Seitdem die Räder im Kulturbetrieb nahezu stillstehen, ist es natürlich sehr ruhig geworden. Was irgendwann wieder geht und was nicht, werden wir sehen. Ich kenne viele Clubs und Veranstalter, denen das Wasser bis zum Hals und ‘ne Handbreit höher noch steht. Welche Bühnen diese Zeit überstehen, ist ja auch noch gar nicht abzusehen. Jemand, der beispielsweise seit 30 Jahren Konzerte veranstaltet, dann zum Nichtstun verdammt ist, und von behördlicher Seite mit Freizeitparks und Ähnlichem gleichgesetzt wird, hat vielleicht auch die Schnauze voll und wird aufgeben. Auf der anderen Seite ist es aber auch so, dass sich Veranstalter die Nächte um die Ohren hauen, um irgendwie weiterzumachen: Pläne schmieden, Konzepte entwickeln. Nebenbei bemerkt, möchte ich festhalten, dass Kultur keine Freizeitbeschäftigung ist. Kultur bringt Farbe ins Leben. Jedenfalls kickt mich ein Konzert, ein Kinofilm oder Theater mehr, als, sagen wir mal, ‘ne Achterbahn.

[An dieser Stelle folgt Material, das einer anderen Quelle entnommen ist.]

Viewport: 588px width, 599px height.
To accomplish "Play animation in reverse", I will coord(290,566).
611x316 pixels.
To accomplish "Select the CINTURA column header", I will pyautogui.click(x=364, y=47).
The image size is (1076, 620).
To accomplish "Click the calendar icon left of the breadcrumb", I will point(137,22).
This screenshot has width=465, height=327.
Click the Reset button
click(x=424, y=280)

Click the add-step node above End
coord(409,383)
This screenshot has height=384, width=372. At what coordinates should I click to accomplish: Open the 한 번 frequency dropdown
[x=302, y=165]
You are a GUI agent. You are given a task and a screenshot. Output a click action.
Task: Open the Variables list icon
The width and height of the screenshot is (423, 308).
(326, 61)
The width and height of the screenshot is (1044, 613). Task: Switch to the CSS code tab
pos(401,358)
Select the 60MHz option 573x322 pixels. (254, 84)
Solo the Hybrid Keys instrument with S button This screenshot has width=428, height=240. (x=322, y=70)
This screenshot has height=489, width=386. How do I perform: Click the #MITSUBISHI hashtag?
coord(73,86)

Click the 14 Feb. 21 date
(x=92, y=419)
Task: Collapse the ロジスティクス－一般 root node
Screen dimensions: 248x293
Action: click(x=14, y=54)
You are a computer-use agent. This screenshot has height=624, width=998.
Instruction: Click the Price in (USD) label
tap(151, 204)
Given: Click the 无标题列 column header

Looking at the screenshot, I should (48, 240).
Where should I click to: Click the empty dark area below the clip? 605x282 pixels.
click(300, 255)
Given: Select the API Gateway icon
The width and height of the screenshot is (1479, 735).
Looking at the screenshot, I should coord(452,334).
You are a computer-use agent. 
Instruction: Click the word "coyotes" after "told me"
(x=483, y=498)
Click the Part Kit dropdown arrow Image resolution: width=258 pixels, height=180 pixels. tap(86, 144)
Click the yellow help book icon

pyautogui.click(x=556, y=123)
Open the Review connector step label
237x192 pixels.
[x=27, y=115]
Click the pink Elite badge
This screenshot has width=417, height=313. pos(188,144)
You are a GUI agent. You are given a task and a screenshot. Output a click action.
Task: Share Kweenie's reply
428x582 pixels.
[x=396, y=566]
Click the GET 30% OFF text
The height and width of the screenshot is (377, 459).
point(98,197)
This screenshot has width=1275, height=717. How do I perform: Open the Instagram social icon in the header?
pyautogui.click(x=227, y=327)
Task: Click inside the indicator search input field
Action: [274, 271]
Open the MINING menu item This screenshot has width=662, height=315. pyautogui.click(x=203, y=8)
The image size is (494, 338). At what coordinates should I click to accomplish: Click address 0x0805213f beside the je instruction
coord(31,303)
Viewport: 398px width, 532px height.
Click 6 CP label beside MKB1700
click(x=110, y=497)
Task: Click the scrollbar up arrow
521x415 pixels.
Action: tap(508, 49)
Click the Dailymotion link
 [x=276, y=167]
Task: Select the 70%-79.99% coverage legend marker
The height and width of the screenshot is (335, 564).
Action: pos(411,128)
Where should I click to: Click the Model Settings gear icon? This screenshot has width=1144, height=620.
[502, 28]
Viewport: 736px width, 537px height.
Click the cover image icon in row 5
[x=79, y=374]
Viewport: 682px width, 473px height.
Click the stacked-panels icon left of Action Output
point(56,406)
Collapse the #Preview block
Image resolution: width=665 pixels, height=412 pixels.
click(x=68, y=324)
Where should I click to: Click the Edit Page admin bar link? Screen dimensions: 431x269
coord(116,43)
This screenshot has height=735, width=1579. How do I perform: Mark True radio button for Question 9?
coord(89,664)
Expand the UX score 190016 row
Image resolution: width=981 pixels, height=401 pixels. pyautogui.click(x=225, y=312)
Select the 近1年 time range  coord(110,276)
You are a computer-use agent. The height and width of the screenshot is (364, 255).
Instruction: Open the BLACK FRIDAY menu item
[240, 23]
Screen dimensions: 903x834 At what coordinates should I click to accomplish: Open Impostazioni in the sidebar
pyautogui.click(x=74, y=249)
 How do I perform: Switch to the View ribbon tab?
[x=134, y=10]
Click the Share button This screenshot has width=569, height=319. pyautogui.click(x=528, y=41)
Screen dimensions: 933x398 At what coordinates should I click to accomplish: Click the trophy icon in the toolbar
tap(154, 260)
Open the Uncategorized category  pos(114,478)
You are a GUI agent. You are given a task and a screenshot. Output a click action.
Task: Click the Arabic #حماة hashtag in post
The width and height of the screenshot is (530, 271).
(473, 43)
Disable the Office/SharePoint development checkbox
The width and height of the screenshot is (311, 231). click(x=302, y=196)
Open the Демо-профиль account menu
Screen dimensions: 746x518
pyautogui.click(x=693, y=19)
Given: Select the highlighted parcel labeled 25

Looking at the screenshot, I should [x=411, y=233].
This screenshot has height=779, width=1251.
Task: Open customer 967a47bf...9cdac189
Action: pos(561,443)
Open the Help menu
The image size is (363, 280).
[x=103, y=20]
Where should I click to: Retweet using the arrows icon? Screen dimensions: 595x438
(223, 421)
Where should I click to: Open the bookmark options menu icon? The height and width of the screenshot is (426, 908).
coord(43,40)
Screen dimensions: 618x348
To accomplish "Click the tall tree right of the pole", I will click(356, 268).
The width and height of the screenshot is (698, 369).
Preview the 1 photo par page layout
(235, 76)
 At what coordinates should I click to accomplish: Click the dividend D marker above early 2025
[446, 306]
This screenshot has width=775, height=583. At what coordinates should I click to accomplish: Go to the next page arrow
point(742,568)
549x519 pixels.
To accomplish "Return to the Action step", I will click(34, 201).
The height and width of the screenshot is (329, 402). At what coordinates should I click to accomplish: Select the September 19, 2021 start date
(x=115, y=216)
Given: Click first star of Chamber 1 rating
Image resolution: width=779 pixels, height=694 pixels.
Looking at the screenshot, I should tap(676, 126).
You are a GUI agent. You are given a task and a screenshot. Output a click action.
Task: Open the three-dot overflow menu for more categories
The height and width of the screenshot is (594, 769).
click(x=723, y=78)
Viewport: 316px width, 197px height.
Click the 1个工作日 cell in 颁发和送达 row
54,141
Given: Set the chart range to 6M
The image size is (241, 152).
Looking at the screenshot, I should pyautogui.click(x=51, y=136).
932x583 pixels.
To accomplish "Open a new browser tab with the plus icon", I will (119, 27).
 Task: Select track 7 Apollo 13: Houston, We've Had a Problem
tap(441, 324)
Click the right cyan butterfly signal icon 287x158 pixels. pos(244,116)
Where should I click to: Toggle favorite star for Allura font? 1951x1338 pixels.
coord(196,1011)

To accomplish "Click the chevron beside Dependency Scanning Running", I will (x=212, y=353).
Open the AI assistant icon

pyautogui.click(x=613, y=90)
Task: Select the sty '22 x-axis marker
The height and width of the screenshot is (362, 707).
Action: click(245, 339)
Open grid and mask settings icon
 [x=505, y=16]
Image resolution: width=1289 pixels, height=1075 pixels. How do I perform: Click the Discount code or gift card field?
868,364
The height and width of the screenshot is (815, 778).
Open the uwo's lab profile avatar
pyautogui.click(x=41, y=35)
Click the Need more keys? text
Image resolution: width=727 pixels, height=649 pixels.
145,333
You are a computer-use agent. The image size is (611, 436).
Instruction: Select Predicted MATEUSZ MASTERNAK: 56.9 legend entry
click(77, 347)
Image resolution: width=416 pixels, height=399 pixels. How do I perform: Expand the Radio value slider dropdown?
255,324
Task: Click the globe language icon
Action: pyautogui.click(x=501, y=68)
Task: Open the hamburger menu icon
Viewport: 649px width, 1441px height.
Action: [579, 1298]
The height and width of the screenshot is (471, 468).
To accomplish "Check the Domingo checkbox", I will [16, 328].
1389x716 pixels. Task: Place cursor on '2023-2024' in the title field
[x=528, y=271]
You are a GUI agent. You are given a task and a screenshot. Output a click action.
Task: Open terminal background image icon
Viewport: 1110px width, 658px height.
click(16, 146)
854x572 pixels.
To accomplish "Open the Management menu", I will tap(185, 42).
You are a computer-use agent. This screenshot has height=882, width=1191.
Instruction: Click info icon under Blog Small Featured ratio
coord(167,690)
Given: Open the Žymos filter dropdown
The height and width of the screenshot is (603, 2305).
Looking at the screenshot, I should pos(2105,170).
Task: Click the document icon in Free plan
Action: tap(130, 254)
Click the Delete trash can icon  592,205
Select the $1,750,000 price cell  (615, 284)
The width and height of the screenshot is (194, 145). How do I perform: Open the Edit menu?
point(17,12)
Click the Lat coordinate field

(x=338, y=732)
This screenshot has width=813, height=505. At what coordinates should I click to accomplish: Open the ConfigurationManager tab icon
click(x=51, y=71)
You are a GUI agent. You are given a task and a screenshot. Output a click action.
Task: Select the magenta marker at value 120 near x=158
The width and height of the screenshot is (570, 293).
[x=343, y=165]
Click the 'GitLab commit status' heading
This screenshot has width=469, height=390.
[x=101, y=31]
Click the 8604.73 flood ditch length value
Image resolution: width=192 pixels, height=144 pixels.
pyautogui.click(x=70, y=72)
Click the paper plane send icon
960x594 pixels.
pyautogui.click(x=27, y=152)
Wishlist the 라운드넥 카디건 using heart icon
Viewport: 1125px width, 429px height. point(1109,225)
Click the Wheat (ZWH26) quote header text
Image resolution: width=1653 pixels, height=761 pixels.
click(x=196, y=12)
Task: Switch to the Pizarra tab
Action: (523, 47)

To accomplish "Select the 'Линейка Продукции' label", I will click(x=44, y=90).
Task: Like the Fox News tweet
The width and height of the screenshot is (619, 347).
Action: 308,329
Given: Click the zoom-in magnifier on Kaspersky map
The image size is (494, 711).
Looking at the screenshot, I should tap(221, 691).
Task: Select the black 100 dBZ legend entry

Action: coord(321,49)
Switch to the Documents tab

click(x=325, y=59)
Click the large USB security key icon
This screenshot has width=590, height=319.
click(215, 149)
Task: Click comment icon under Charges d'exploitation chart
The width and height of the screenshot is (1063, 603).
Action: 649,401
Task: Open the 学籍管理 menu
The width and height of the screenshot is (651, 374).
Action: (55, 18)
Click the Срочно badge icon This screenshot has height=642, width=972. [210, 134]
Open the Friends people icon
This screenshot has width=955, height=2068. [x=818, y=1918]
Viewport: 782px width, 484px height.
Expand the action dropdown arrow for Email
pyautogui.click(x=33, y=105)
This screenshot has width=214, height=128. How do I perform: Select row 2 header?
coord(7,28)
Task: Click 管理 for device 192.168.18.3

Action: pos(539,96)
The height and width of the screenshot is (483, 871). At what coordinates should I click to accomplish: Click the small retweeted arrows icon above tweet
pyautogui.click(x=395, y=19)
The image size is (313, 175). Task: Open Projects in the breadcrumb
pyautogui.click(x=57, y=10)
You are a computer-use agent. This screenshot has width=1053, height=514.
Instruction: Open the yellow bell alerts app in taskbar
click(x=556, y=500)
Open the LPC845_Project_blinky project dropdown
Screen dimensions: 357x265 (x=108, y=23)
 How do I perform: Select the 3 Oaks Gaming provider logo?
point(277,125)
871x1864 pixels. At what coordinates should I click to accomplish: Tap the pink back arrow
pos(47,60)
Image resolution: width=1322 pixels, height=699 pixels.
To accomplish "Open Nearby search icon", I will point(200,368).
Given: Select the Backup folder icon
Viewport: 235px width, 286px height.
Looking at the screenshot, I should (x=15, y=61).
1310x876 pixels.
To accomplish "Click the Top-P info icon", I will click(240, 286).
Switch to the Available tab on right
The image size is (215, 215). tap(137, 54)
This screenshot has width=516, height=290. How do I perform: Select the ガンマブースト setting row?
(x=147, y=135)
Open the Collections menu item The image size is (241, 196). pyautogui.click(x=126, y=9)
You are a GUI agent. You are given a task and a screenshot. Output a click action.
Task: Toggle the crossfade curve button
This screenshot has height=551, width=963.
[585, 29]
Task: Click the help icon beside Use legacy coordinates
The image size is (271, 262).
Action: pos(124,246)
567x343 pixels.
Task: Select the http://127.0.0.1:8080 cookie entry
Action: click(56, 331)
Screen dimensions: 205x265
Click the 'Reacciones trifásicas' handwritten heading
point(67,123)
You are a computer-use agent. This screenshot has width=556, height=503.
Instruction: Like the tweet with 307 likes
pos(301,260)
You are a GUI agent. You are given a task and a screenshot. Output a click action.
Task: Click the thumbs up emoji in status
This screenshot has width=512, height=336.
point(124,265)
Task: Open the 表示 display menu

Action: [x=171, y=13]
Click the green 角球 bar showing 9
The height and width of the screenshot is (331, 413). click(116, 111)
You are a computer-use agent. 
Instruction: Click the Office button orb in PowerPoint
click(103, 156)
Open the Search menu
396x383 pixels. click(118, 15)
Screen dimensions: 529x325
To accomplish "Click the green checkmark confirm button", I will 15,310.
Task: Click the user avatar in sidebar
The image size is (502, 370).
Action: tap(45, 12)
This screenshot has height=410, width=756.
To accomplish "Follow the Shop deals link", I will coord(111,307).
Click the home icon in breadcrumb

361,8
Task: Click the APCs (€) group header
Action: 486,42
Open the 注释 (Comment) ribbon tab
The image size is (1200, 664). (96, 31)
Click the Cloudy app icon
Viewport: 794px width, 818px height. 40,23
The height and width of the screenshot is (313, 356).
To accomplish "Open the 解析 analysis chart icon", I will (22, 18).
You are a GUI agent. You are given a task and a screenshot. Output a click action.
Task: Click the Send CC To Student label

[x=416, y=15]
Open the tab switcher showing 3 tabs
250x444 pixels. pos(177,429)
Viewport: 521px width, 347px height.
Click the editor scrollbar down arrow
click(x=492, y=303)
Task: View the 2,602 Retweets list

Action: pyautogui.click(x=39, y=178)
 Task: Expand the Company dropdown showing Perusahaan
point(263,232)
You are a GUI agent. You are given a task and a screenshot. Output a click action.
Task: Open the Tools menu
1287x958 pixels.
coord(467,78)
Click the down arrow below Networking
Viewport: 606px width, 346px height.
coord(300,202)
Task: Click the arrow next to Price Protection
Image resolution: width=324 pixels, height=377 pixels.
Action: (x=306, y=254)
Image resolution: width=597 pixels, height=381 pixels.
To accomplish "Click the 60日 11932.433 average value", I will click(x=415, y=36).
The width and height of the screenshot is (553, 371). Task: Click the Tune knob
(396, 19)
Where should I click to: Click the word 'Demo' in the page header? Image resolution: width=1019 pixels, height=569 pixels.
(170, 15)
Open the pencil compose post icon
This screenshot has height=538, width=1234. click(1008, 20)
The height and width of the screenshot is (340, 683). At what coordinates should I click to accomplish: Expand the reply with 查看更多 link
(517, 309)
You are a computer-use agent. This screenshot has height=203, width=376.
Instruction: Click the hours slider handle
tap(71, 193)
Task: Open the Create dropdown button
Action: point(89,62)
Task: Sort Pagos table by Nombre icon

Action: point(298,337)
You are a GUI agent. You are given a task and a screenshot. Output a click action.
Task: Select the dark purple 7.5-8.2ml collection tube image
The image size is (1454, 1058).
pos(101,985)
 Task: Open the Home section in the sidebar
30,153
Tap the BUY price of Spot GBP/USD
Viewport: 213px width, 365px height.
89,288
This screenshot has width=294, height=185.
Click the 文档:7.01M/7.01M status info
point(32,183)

Und wenn wir im Bild bleiben, habe ich im Leben genug Achterbahn.
Wie sieht es auf Seiten der Künstler aus?
Ich denke, dass es gerade für junge Nachwuchsbands schwieriger werden wird, Veranstalter zu finden. Veranstalter, die bereit sind, das Risiko einzugehen, dass der Laden eben nicht voll wird. Zumal durch die Konzertverlegungen des letzten Jahres die Kalender auch dementsprechend weniger Spielraum lassen. Nichtsdestotrotz wird es weitergehen, die Leute dürsten danach. Also ich auf jeden Fall. Vor ein paar Tagen schlenderte ich durch die alte Hanse Lübeck und vernahm aus einem Café tatsächlich Musik. Da saß ein Mann am Klavier und spielte ein paar Jazzstandards. Die erste Live-Musik seit letztem Herbst, der Typ am Klavier sah unfassbar glücklich aus. Und die Leute, die ihm zuhörten, auch.
Kultur …
… wird sich nicht unterkriegen lassen. Sie lauert sozusagen auf das Zeichen zum Start. Tolle Ideen werden entwickelt, so wird es zum Beispiel diesen Sommer sogenannte Laster-Konzerte geben. Organisiert von Waldinsel Records, auf dem übrigens auch meine CD „Sven Panne singt Rio Reiser“ erscheinen wird. Ein Laster, der mindestens mal so alt ist wie ich, wird mit Bühne auf dem Dach durchs Land rollen und im öffentlichen Raum Konzerte möglich machen. Alles wohldurchdacht, allein der Laster schon ein Blickfang. Es bleibt spannend und irgendwie wird alles gut. Hätte ja auch niemand gedacht, dass es in diesem Jahr noch mal aufhört zu regnen.